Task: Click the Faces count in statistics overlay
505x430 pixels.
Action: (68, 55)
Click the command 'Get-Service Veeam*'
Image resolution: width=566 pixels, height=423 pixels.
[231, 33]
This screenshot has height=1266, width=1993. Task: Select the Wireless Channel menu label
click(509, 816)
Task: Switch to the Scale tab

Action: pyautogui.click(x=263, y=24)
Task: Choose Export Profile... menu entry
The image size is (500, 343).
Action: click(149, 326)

===

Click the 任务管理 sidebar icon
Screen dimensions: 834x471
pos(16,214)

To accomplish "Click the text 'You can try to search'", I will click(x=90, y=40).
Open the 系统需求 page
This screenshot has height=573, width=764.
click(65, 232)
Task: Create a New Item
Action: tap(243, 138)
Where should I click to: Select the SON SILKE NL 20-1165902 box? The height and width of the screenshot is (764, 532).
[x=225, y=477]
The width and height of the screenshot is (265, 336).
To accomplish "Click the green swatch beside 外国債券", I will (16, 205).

===

Written request: Write out the data above verbatim, from the line containing "Task: Click the" through the line containing "Action: click(149, 326)", inclusive.

Task result:
Task: Click the Faces count in statistics overlay
505x430 pixels.
Action: (68, 55)
Click the command 'Get-Service Veeam*'
Image resolution: width=566 pixels, height=423 pixels.
[231, 33]
This screenshot has height=1266, width=1993. Task: Select the Wireless Channel menu label
click(509, 816)
Task: Switch to the Scale tab

Action: pyautogui.click(x=263, y=24)
Task: Choose Export Profile... menu entry
The image size is (500, 343).
Action: click(149, 326)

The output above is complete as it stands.